This post is a learning resource to compliment Coursera’s Machine Learning course which I recently completed. I’m going to manually fit a logistic regression to get my head around the inner workings. I’m going to use the Titanic dataset from Kaggle to make predictions about which passengers survived the shipwreck.
import numpy as np
import pandas as pd
import matplotlib.pyplot as plt
data_raw = pd.read_csv('train.csv')
data = data_raw.copy()
Data Preprocessing
While data preprocessing is said to be the most important step in building a high performance model I am going to skim through this stage in order to train a model quickly as the goal of this workbook isn’t model performance. I will follow up this post with another on optimising performance.
# Fill missing ages with the dataset average
data.Age = data.Age.fillna(data.Age.mean())
# Fill missing embarkment port with the mode
data.Embarked = data.Embarked.fillna('S')
# Convert categorical features into numeric and drop unused ones
data = pd.get_dummies(data, columns = ['Sex', 'Embarked'])
data.drop(columns=['SibSp', 'Parch', 'Ticket', 'Fare', 'Cabin', 'Name', 'PassengerId'], inplace=True)
# Drop target and convert to matrix, dimensions observations * features
features = data.drop(columns=['Survived']).to_numpy()
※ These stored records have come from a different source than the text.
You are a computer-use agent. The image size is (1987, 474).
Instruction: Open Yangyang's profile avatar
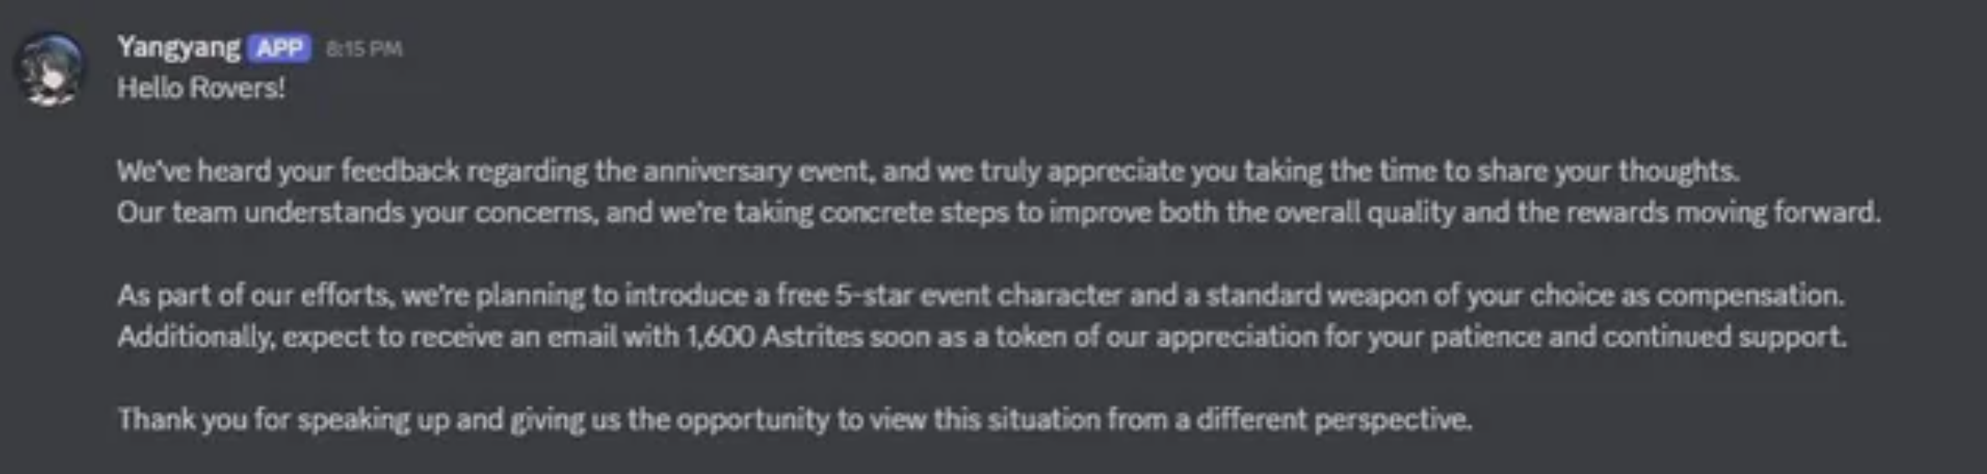point(50,69)
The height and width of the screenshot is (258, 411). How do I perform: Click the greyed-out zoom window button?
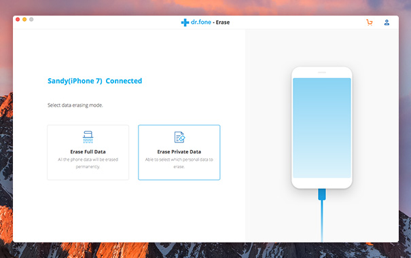pyautogui.click(x=31, y=20)
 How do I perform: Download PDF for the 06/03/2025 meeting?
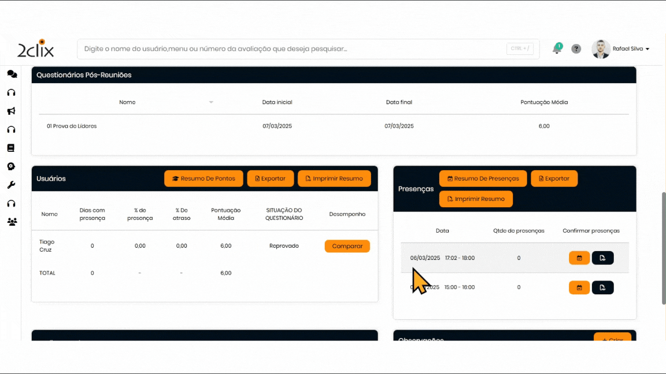coord(602,258)
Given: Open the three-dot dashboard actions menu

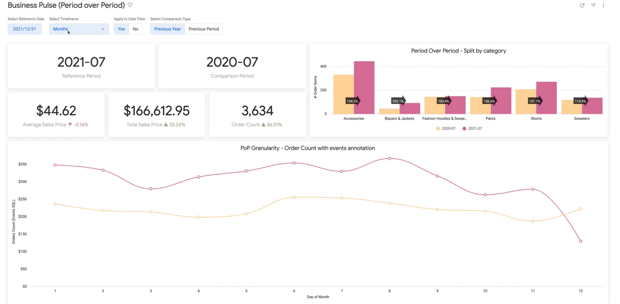Looking at the screenshot, I should (x=604, y=5).

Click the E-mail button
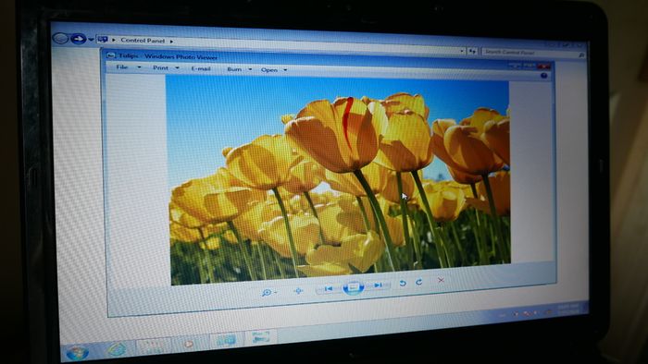201,68

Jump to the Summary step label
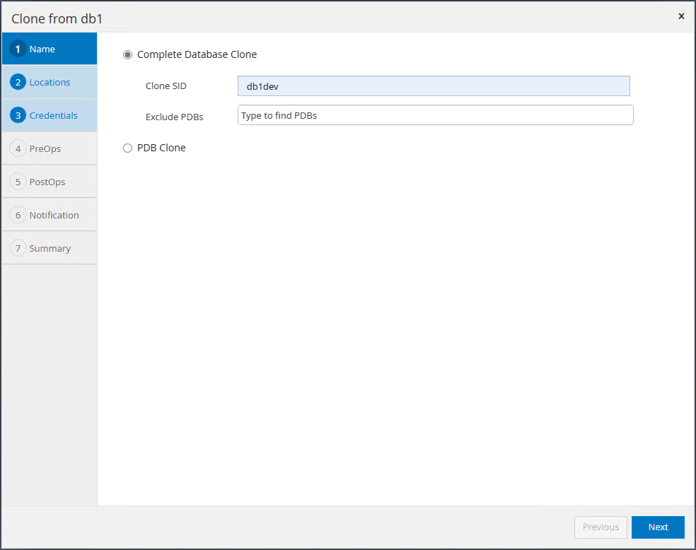click(x=50, y=248)
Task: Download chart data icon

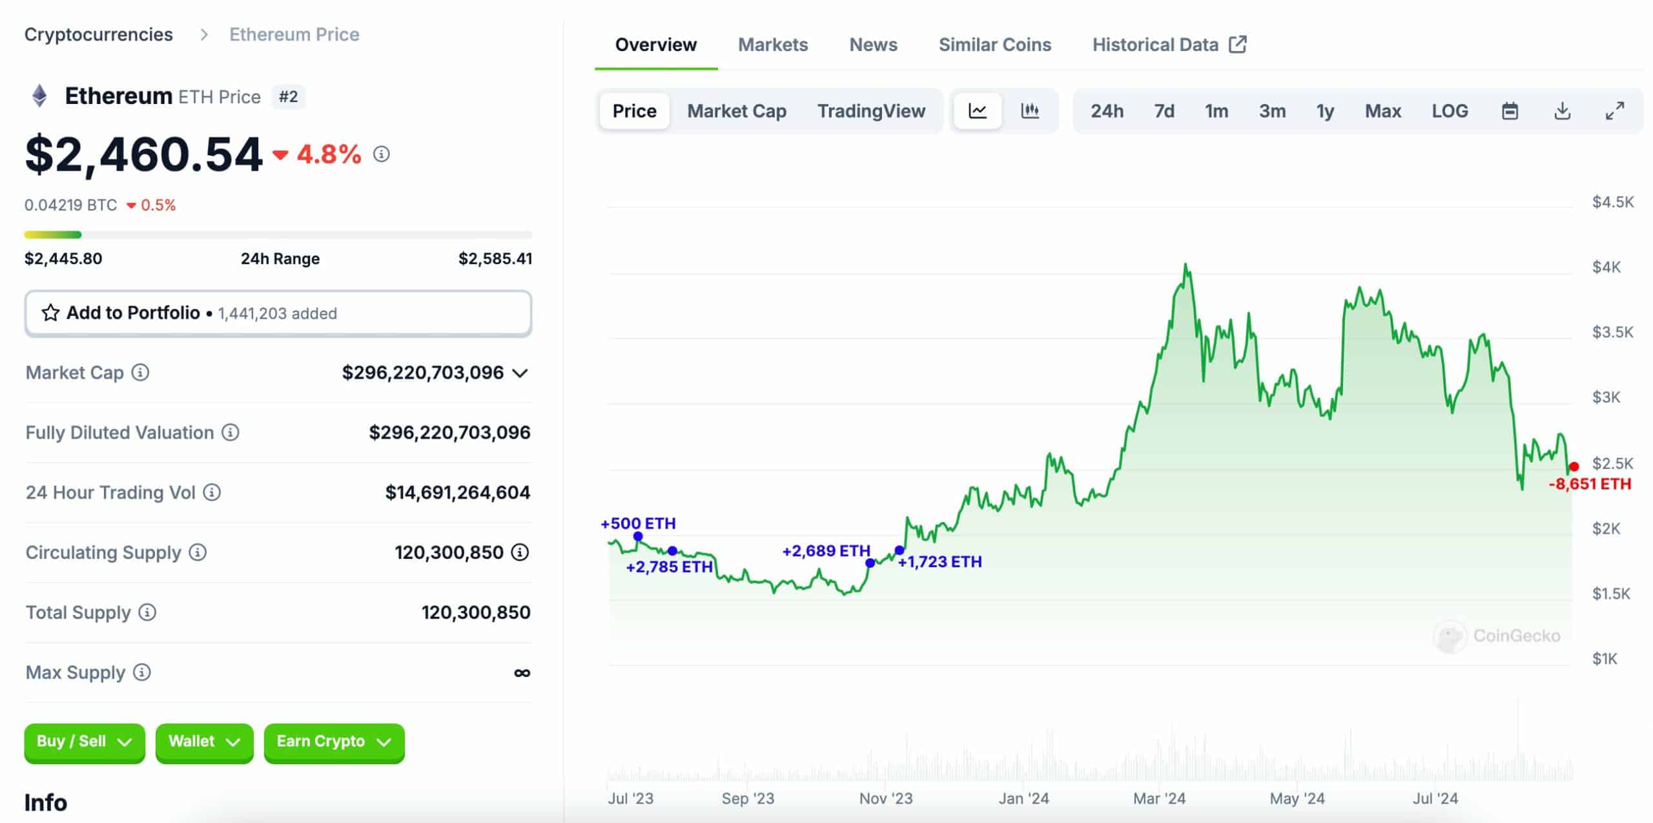Action: [1562, 111]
# Add intercept feature initalised as vector of zeros
features = np.column_stack((np.ones(len(features)), features))
# Initalise parameters as vector of zeros
parameters = np.zeros(8)
# Convert target to numpy array
target = data['Survived'].to_numpy()
# Feature names
feature_names = data.columns[1:]
feature_names = feature_names.insert(0,'Bias Term')
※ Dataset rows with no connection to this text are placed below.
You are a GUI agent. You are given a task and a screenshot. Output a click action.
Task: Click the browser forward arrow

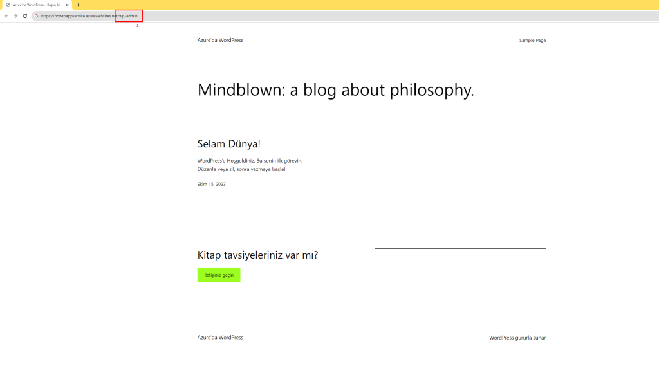tap(15, 15)

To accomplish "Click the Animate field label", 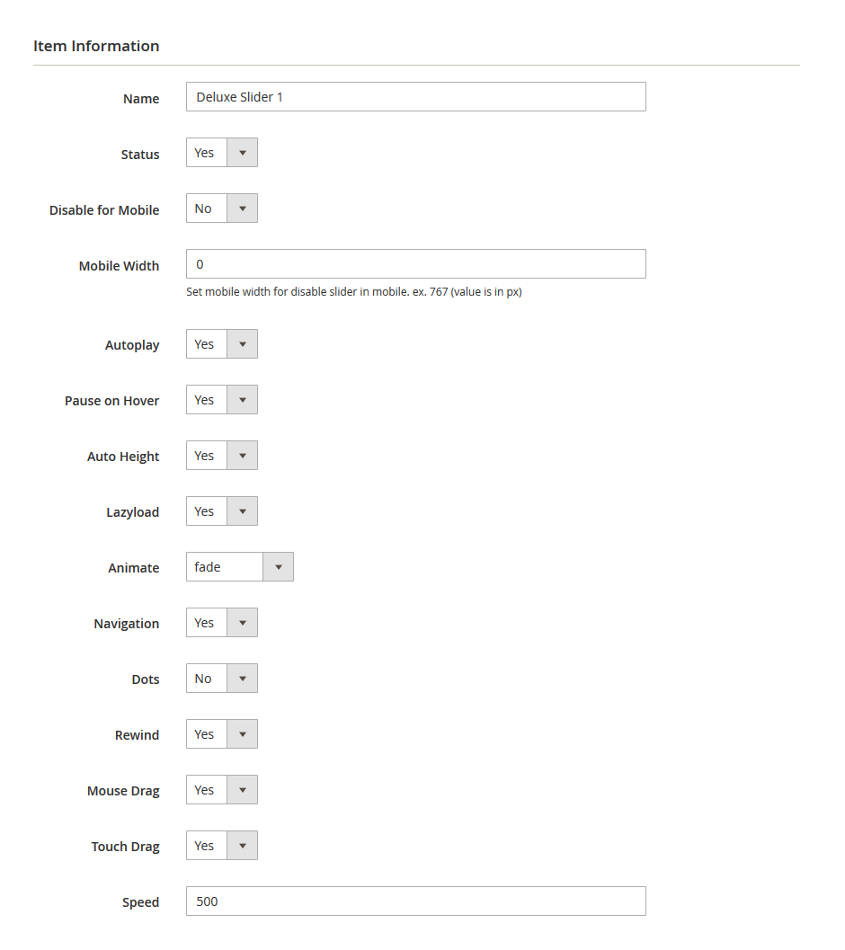I will pos(134,568).
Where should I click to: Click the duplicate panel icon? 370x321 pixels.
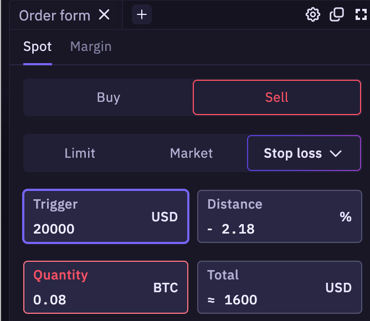pos(337,15)
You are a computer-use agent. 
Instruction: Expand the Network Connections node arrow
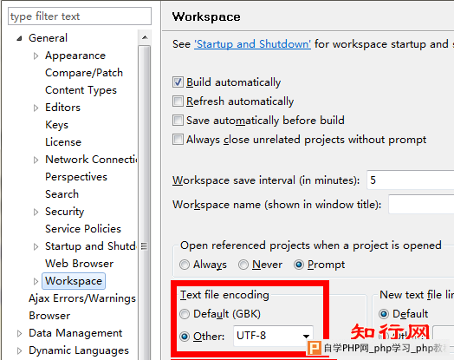pyautogui.click(x=36, y=160)
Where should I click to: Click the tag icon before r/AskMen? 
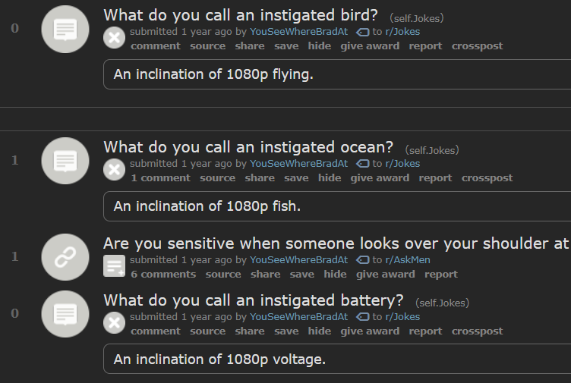click(363, 260)
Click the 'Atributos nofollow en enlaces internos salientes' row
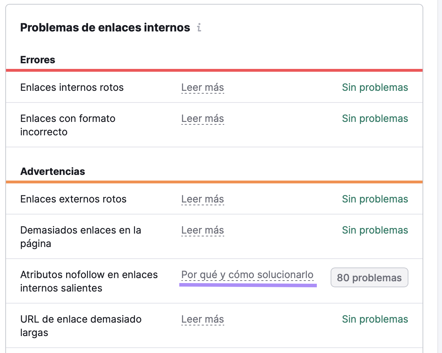This screenshot has width=442, height=353. [89, 281]
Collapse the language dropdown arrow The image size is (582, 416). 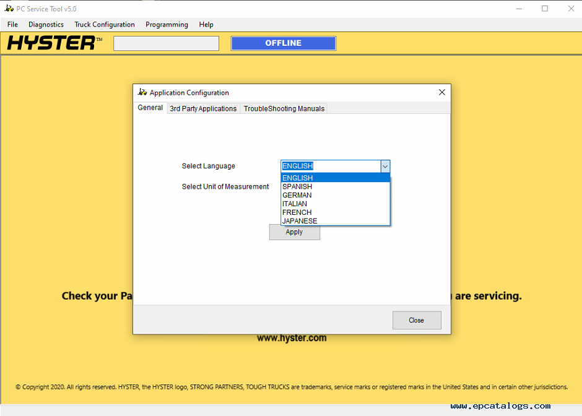[384, 166]
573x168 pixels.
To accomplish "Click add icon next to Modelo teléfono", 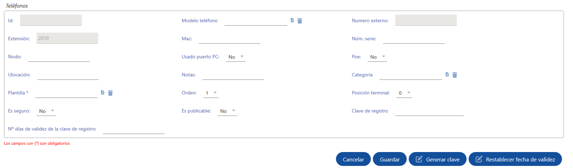I will pyautogui.click(x=292, y=20).
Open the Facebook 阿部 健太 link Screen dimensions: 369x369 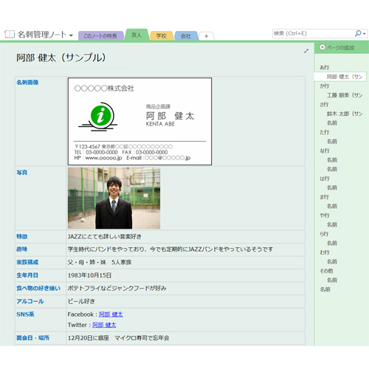point(111,314)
print(f'Model Survival as a function of {", ".join(feature_names)+"."}')
Model Survival as a function of Bias Term, Pclass, Age, Sex_female, Sex_male, Embarked_C, Embarked_Q, Embarked_S.
Model Form
Logistic regression is a classification algorithm that predicts the probability that an observation belongs to a class. For our purposes we will use information about each passenger, their age, sex, etc, to estimate the probability that they survived the long night.
In machine learning logistic regression is categorised as one of the linear models, along with linear regression - no points awarded for that one. My understanding is that the important class attribute of being a linear model is the model features being added together to constitute the output, as opposed to using multiplication or exponents.
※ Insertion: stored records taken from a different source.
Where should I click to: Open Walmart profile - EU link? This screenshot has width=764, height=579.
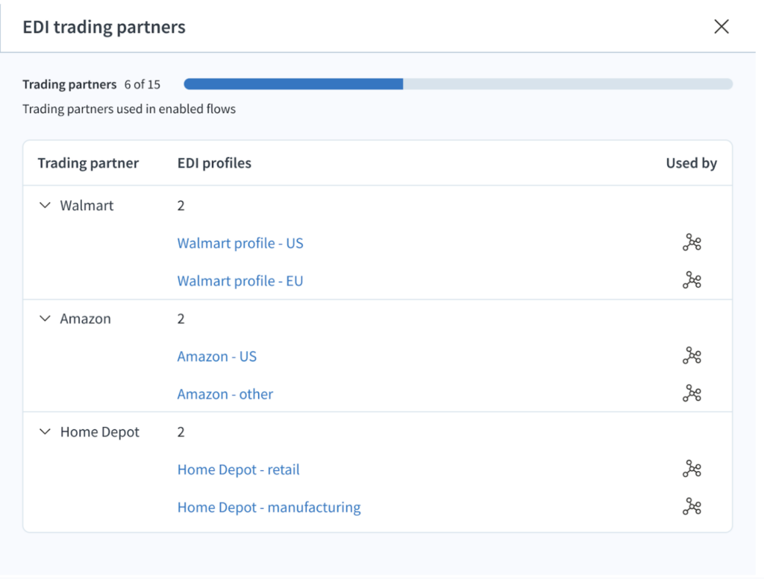(x=240, y=282)
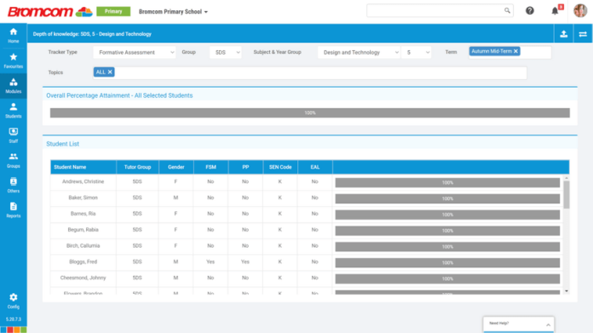The width and height of the screenshot is (593, 333).
Task: Open Favourites star icon in sidebar
Action: (x=14, y=60)
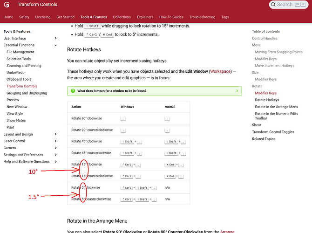The image size is (312, 233).
Task: Open the Troubleshooting tab in the top navigation
Action: coord(202,17)
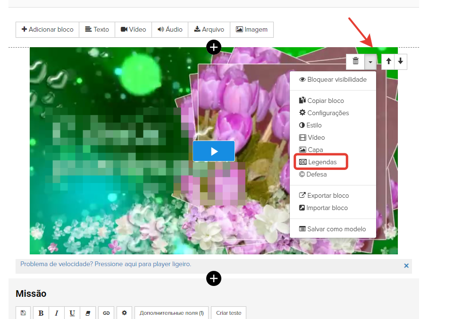Dismiss the speed problem notice
The height and width of the screenshot is (319, 471).
coord(406,266)
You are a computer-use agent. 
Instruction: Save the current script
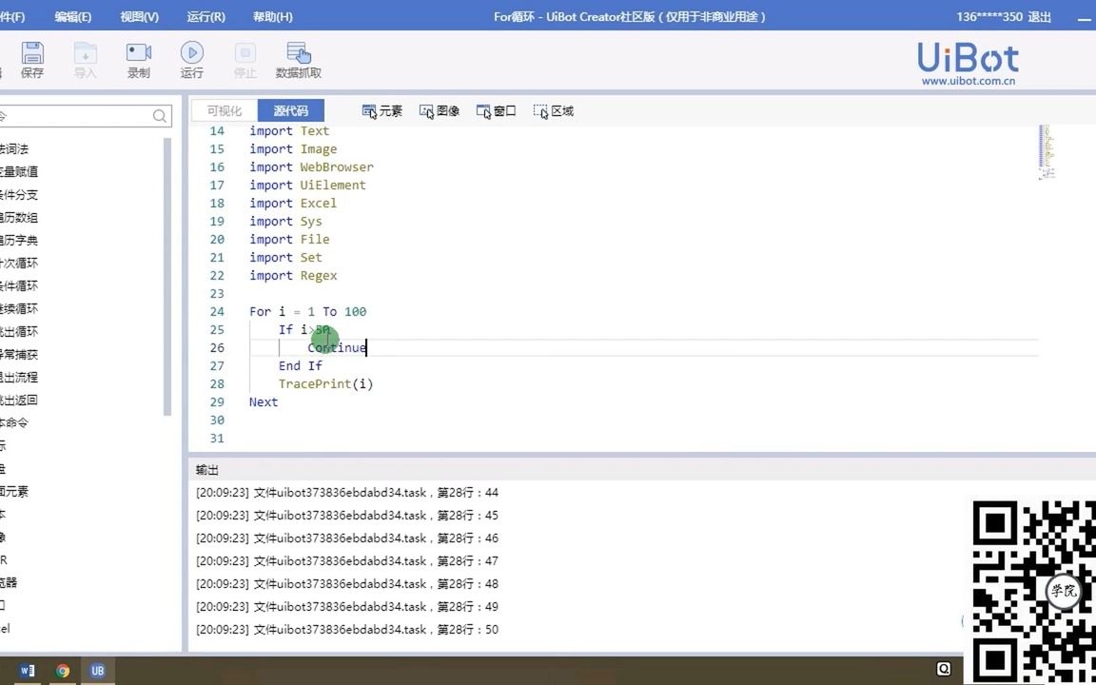coord(31,59)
Displaying our model form with logistic regression is a two part process. Function Z below is a linear combination of the product of our parameters (B0, B1, …, Bn) & features from the Titanic dataset. I know I just said that the class quality of linear models precludes multiplication in the model form but the heavenly father has confirmed to me that this doesn’t constitute a breach.
Z = B0xBiasTerm + B1xPclass + B2xAge + B3xSex_female + B4xSex_male + B5xEmbarked_C + B6xEmbarked_Q + B7xEmbarked_S
Z at present can take on any real number depending on it’s parameters. This won’t serve as a probabilistic prediction given probabilities must only take on values between 0 & 1. Honey it’s bad news… they said they were 110% sure… To make predictions we need to transform the output of Z with the Sigmoid function that maps any real number to a value between 0 & 1.
Sigmoid(x) = 1/(1 + exp(-x))
# Create dummy range of values & transform with sigmoid function
x = np.arange(-10, 10, 0.1)
sigmoid = 1/(1 + np.exp(-x))
# Plot sigmoid function of x showing values between 0 and 1 for any value of x
fig, ax = plt.subplots()
ax.plot(x, sigmoid)
ax.set(title='Sigmoid Transformation', xlabel='X', ylabel='Sigoid(X)')
plt.show()
Passing the output of Z through the Sigmoid function gives us our prediction. Taken together our model form is the below two statements.
Z = B0x0 + B1xPclass + B2xAge + B3xSex_female + B4xSex_male + B5xEmbarked_C + B6xEmbarked_Q + B7xEmbarked_S
Prediction = Sigmoid(Z)
The final piece of the puzzle is a threshold above which we actually predict survival. 50% is an intuitive threshold so if we predict >= 50% we will have officially granted a second chance, else they’re a goner.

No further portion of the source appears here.